Yes, but my daughter bolus’ after her meals, (she doesn’t always finish what she had planned on eating) Taking the basil shot in the morning worked throughout her teen years and until now, she is 25 now. She recently started having a re-occurance of the Dawn Effect so her Endo gave her an additional pen to try with her morning meal only. It is called Fiasp. Its reaction time is faster , & it’s peak time is 3 hours. She has been using this new insulin for breakfast along w/ Tresiba, her basil insulin. So currently her regime includes three different insulin. In the morning Fiasp &Tresiba , and thereafter Novalog for meal bolus’. Obviously talk w/ your daughter’s Endo. I’m sure age and activity level has a lot of bearing on what is recommended. Hope this helps.
Why is it that switching her basal to the mornings worked? Is it because it’s already in her system for hours by the time bed time starts?
Finding a new doctor can be difficult - especially when you’re searching for a diabetes endo for your child. I saw a couple of new suggestions I hope work for you and hope your current doc will be on board.
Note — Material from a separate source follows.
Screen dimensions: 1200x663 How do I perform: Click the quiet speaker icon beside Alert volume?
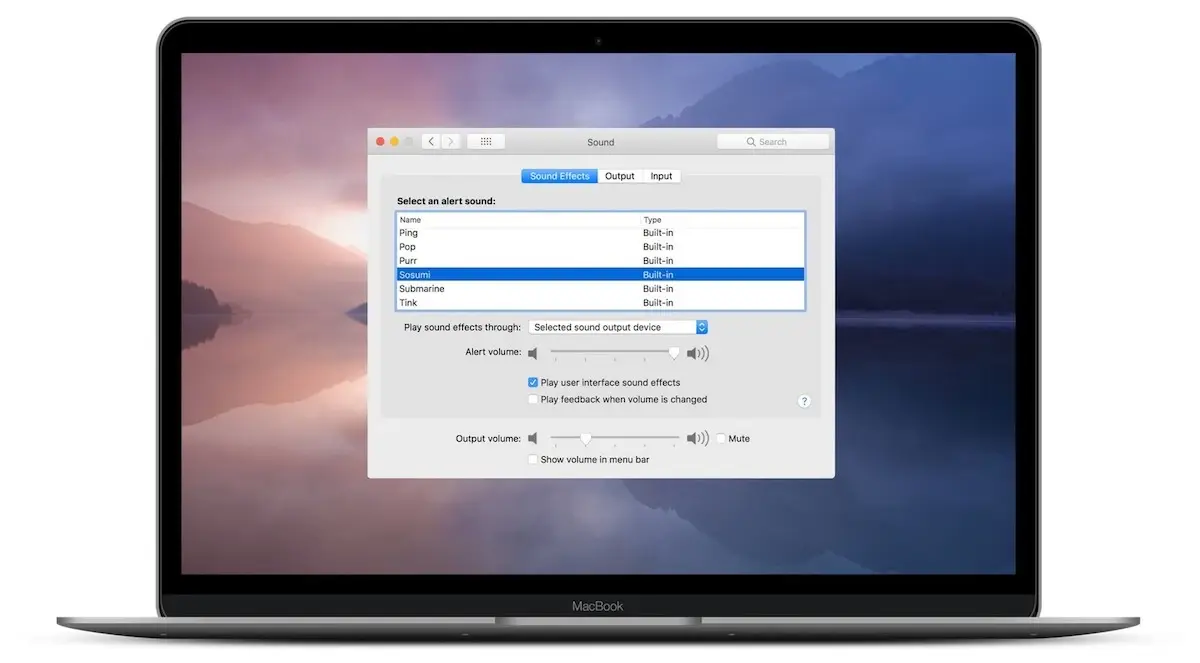point(533,352)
If you plan to continue looking let me offer this: naturally you want the best for your daughter, and the doctor you have is well known - and I assume well respected - and has trained others. Despite his standing, and ongoing study and training, he may be set in his ways. Maybe it’s in part a function of age and a perhaps unconscious desire to stick to older protocols although more options are available with newer insulins (I changed doctors many years ago - the new one was younger and suggested we try some things my first did not, which helped my numbers).
Although a doctor may be well known in the area and that does give you info you won’t have about “lesser knowns,” it may be someone who has not yet “made their mark” could be a better fit, more willing to try new things and work aggressively to improve her numbers. Your provider directory will be a place to start, and some website sleuthing may provide their age. You might even look for a female endo who can help her through hormonal changes later if not now.
It may feel awkward to leave a doctor who is well known by patients and other doctors in the community, but I get the feeling you’re a very confident “mama bear” who will fight for her daughter regardless. Joslin is considered overall “the” place to go for diabetes treatment, but even some of their locations have gotten poor reviews; so despite your current doctor’s reputation, even if he’s among the best in your area, someone else could be better - at least for your daughter.